Early in December, I wrote about the difficult news we received via the patient portal, at 7:09 pm Thanksgiving Eve. We processed a lot of emotions. Hope wasn’t one of those emotions. HP and I surrendered into the awareness that his cancer had crossed the blood brain barrier and was now doing its incessant thing in almost all lobes of his brain.
Intellectually, we knew it was time to begin down the path of getting our things in order. Well, we talked about it, anyway. We didn’t really do anything about it. We knew that would be our first priority after we got our emotions together. Looking back, we remained in a daze until we started our trek to Houston. I found my way to the space of surrender and back into the arms of my best invisible friend, “Flo”. That’s what I do when I’m not in control.
On December 5, HP, Martine and I went to the Denver airport together. She introduced us to an awesome, healthy restaurant at the airport, Root Down. The airport restaurant is a scaled down version of the one in downtown Denver. It was a nice, healthy way to begin a tough week at the Cancer Center in Houston where we would learn about whole brain radiation. We traveled with questions in our mind and possible options. One option was to just say no. To let life and cancer unfold, doing our best to hang on to quality of life as long as possible. One option was to quiet the mind, and just listen. Once I had all my questions written down, that was an easy option for me.

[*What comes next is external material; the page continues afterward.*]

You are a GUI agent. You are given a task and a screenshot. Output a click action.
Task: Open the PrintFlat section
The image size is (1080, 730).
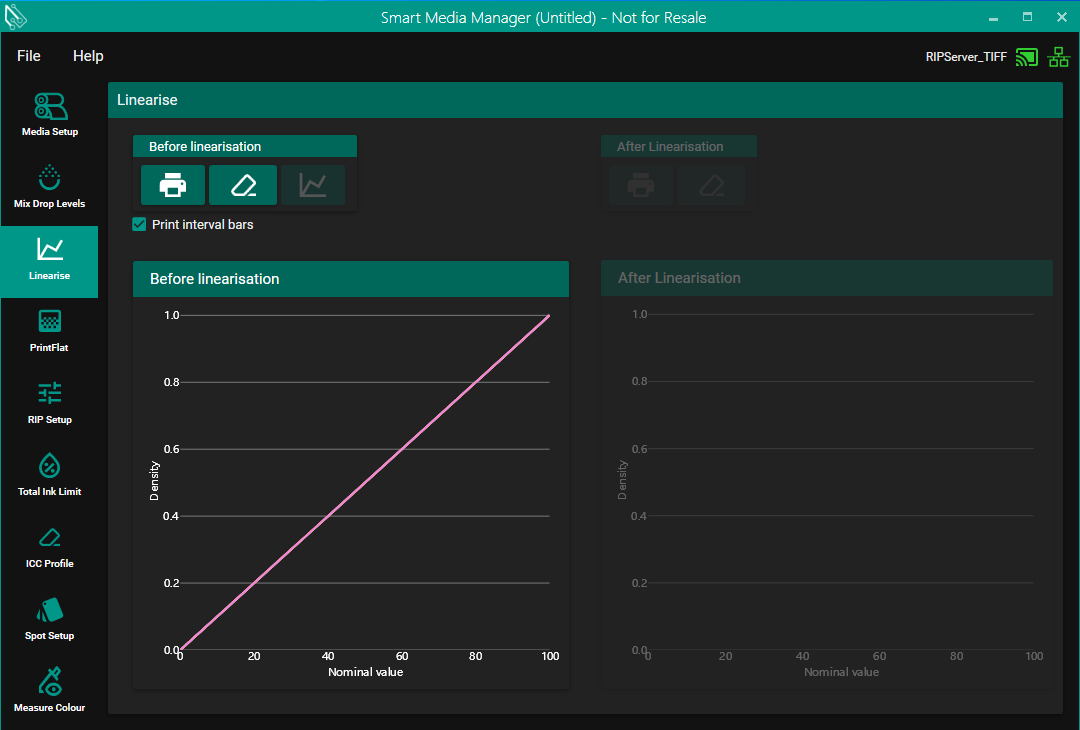tap(49, 331)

Prior to 7:09 pm Thanksgiving Eve, HP was feeling very good, emotionally and physically. The cancer center had eliminated his Opdivo-induced colitis. He was gaining weight. With each day of recovery, he was returning to the good health he experienced on our road trip. That’s all I was wishing for, for us to get back to feeling the way we did on our road trip. Saying no to whole brain radiation, perhaps, was one ounce of control we could exercise in order to hang onto quality of life. We were prepared to not budge from our mantra, quality of life.

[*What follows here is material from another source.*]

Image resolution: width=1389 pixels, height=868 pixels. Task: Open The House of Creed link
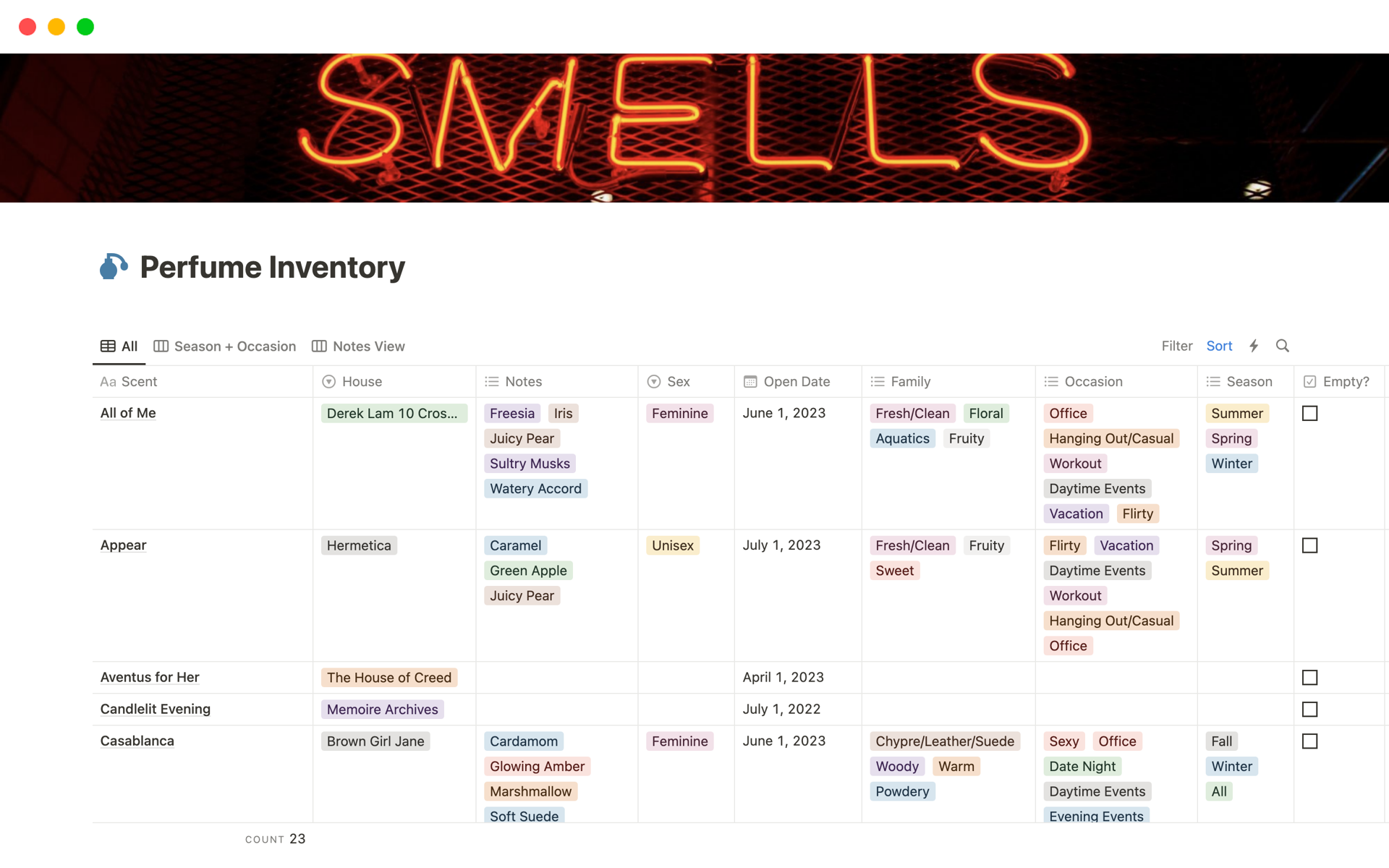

Our Cancer Center visits began with a talk with the radiation doctor. Wow, we were very impressed. I jokingly said that if there is one doctor you want to have knock your socks off, it’s the brain radiation doctor. She convinced us no was not an option. As that discussion was winding down, we asked if she had seen the results of his liquid biopsy. She said she had not and attempted to look it up. For some reason, she nor we were able to access the results (remember the blog about the elusive biopsy results?). The results remained elusive. And, then, the radiation doctor said something that perked us up. She said, “the results could be a game-changer”, and from her expression and tone, I knew it was a possible good game changer. She left the room. Because we didn’t know what she was eluding to exactly, Martine, HP and I went back into the mode of processing the decision of whole brain radiation. We agreed it needed to be a reluctant yes.
The next person we saw was the nurse to take vitals. She mentioned that the pharmacist was coming in next. This was a new one for us as the planned lineup was to see the oncologist first. After the nurse left, we looked at each other and I asked, “did she say the pharmacist is coming in?” “Why the pharmacist?” It seemed a bit out of order for the lineup. HP and Martine didn’t register this as I did, so I quickly and easily convinced myself I had misheard the nurse.

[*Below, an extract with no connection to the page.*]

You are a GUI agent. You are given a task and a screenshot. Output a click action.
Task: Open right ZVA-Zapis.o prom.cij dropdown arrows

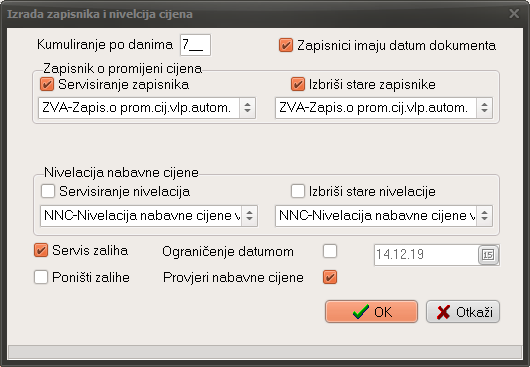pyautogui.click(x=484, y=108)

In a few minutes, the pharmacist yes indeed arrived. She was ending her shift soon, so she was inserted into the lineup to tell us about the new drug HP would be going on. It was either mentally or out loud, I truly don’t remember, I said “whoa whoa whoa”. What new drug?” She said his liquid biopsy gave them the info they needed and HP qualified for a new chemo in pill form. “So does this mean he will be on chemo and whole brain radiation?” She said no, that the drug affects the cancer in the brain and in his body. No whole brain radiation? Correct, no whole brain radiation. This was breaking news. The decision of the medical team quickly turned from brain radiation to a daily pill. The elusive biopsy turned up the marker we needed! We knew no was an option. We just thought it was our option. We just didn’t anticipate no being their option.
Next, the PA came in. I honestly have no memory of her discussion.
It’s now about 4 or 5 pm. Next, the oncologist came in. She was all smiles. She had on the cutest cowgirl boots, and she and her boots were walking on air. There wasn’t much left to discuss after radiology, pharmacy and PA. We had our miracle.
The 3 of us walked back to the hotel. I asked HP what he was feeling. He said he was still processing. Due to the crazy traffic in Houston at 5:30 pm, we walked back attentively and quietly. We got back to the room, HP and I hugged each other and he said, “this is f*ing unbelievable.” We now know from this experience that miracles are blankety blank unbelievable, unpredictable, and are not to be controlled. They “Flo” in on their own timeline.
Fast forward, HP has been on the miracle drug, Tagrisso, for one month. He heads back to Houston tomorrow for his first post miracle checkup. He is having a few side effects, but nothing like the side effects of previous treatments. For now, we continue to bask in the afterglow of the miracle that unfolded ever so profoundly.
We send this with much love. Hope for quality time together has returned. This has been ___ unbelievable, and we are so very happy.